> _Task brief_
Would you write the data out once more, exactly as it is?

> _Data for analysis_
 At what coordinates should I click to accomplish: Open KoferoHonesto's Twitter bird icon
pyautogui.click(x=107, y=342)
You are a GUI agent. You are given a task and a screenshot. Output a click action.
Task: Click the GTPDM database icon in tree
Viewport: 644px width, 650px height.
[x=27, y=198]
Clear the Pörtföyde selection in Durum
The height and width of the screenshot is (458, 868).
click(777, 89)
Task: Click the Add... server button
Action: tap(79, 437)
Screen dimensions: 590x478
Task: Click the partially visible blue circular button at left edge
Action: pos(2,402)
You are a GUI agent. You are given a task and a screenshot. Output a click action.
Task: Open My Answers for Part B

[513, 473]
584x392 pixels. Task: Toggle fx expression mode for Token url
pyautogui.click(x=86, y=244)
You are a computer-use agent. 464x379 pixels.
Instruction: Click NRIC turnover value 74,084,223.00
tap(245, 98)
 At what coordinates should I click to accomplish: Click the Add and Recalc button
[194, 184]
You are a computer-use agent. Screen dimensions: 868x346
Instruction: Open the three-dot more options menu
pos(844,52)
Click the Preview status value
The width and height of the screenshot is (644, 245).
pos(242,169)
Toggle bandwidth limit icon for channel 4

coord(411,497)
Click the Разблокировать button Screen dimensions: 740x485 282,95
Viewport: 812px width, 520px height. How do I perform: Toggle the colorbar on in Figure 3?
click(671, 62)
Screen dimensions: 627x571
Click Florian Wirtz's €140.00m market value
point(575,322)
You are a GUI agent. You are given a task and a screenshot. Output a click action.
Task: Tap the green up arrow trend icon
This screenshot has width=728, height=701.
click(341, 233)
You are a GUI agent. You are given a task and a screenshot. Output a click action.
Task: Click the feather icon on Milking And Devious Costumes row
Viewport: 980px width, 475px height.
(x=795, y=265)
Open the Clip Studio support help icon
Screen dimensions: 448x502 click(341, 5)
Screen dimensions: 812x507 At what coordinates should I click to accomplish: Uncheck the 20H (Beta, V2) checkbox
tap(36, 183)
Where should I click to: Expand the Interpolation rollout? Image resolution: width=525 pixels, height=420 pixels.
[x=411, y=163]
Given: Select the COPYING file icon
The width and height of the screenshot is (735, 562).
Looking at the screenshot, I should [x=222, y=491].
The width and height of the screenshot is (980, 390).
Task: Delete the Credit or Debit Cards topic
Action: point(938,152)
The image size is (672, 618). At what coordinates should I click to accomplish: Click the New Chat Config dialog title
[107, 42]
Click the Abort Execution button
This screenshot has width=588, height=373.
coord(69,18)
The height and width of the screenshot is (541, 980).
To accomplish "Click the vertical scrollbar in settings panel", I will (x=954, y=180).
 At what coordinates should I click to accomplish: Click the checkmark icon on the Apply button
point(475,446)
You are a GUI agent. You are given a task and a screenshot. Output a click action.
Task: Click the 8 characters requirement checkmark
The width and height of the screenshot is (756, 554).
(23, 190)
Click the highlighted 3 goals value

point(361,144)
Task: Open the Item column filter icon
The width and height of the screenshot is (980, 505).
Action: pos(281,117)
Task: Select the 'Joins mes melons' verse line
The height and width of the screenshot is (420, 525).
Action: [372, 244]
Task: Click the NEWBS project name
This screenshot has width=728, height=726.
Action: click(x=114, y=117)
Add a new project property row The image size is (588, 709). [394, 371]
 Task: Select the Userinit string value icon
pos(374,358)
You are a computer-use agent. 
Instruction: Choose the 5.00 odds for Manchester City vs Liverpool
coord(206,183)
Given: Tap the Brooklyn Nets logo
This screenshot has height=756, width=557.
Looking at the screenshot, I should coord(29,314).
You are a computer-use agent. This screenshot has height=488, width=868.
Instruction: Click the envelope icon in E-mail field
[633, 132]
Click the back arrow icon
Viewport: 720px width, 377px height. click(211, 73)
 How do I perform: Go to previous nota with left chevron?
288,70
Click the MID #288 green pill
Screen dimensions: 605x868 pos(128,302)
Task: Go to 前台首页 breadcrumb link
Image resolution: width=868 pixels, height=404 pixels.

> _Task output_
 At what coordinates should I click to accomplish: Open KoferoHonesto's Twitter bird icon
pyautogui.click(x=107, y=342)
You are a GUI agent. You are given a task and a screenshot. Output a click action.
Task: Click the GTPDM database icon in tree
Viewport: 644px width, 650px height.
[x=27, y=198]
Clear the Pörtföyde selection in Durum
The height and width of the screenshot is (458, 868).
click(777, 89)
Task: Click the Add... server button
Action: tap(79, 437)
Screen dimensions: 590x478
Task: Click the partially visible blue circular button at left edge
Action: pos(2,402)
You are a GUI agent. You are given a task and a screenshot. Output a click action.
Task: Open My Answers for Part B

[513, 473]
584x392 pixels. Task: Toggle fx expression mode for Token url
pyautogui.click(x=86, y=244)
You are a computer-use agent. 464x379 pixels.
Instruction: Click NRIC turnover value 74,084,223.00
tap(245, 98)
 At what coordinates should I click to accomplish: Click the Add and Recalc button
[194, 184]
You are a computer-use agent. Screen dimensions: 868x346
Instruction: Open the three-dot more options menu
pos(844,52)
Click the Preview status value
The width and height of the screenshot is (644, 245).
pos(242,169)
Toggle bandwidth limit icon for channel 4

coord(411,497)
Click the Разблокировать button Screen dimensions: 740x485 282,95
Viewport: 812px width, 520px height. How do I perform: Toggle the colorbar on in Figure 3?
click(671, 62)
Screen dimensions: 627x571
Click Florian Wirtz's €140.00m market value
point(575,322)
You are a GUI agent. You are given a task and a screenshot. Output a click action.
Task: Tap the green up arrow trend icon
This screenshot has width=728, height=701.
click(341, 233)
You are a GUI agent. You are given a task and a screenshot. Output a click action.
Task: Click the feather icon on Milking And Devious Costumes row
Viewport: 980px width, 475px height.
(x=795, y=265)
Open the Clip Studio support help icon
Screen dimensions: 448x502 click(341, 5)
Screen dimensions: 812x507 At what coordinates should I click to accomplish: Uncheck the 20H (Beta, V2) checkbox
tap(36, 183)
Where should I click to: Expand the Interpolation rollout? Image resolution: width=525 pixels, height=420 pixels.
[x=411, y=163]
Given: Select the COPYING file icon
The width and height of the screenshot is (735, 562).
Looking at the screenshot, I should [x=222, y=491].
The width and height of the screenshot is (980, 390).
Task: Delete the Credit or Debit Cards topic
Action: point(938,152)
The image size is (672, 618). At what coordinates should I click to accomplish: Click the New Chat Config dialog title
[107, 42]
Click the Abort Execution button
This screenshot has width=588, height=373.
coord(69,18)
The height and width of the screenshot is (541, 980).
To accomplish "Click the vertical scrollbar in settings panel", I will (x=954, y=180).
 At what coordinates should I click to accomplish: Click the checkmark icon on the Apply button
point(475,446)
You are a GUI agent. You are given a task and a screenshot. Output a click action.
Task: Click the 8 characters requirement checkmark
The width and height of the screenshot is (756, 554).
(23, 190)
Click the highlighted 3 goals value

point(361,144)
Task: Open the Item column filter icon
The width and height of the screenshot is (980, 505).
Action: pos(281,117)
Task: Select the 'Joins mes melons' verse line
The height and width of the screenshot is (420, 525).
Action: [372, 244]
Task: Click the NEWBS project name
This screenshot has width=728, height=726.
Action: click(x=114, y=117)
Add a new project property row The image size is (588, 709). [394, 371]
 Task: Select the Userinit string value icon
pos(374,358)
You are a computer-use agent. 
Instruction: Choose the 5.00 odds for Manchester City vs Liverpool
coord(206,183)
Given: Tap the Brooklyn Nets logo
This screenshot has height=756, width=557.
Looking at the screenshot, I should coord(29,314).
You are a computer-use agent. This screenshot has height=488, width=868.
Instruction: Click the envelope icon in E-mail field
[633, 132]
Click the back arrow icon
Viewport: 720px width, 377px height. click(211, 73)
 How do I perform: Go to previous nota with left chevron?
288,70
Click the MID #288 green pill
Screen dimensions: 605x868 pos(128,302)
Task: Go to 前台首页 breadcrumb link
Image resolution: width=868 pixels, height=404 pixels.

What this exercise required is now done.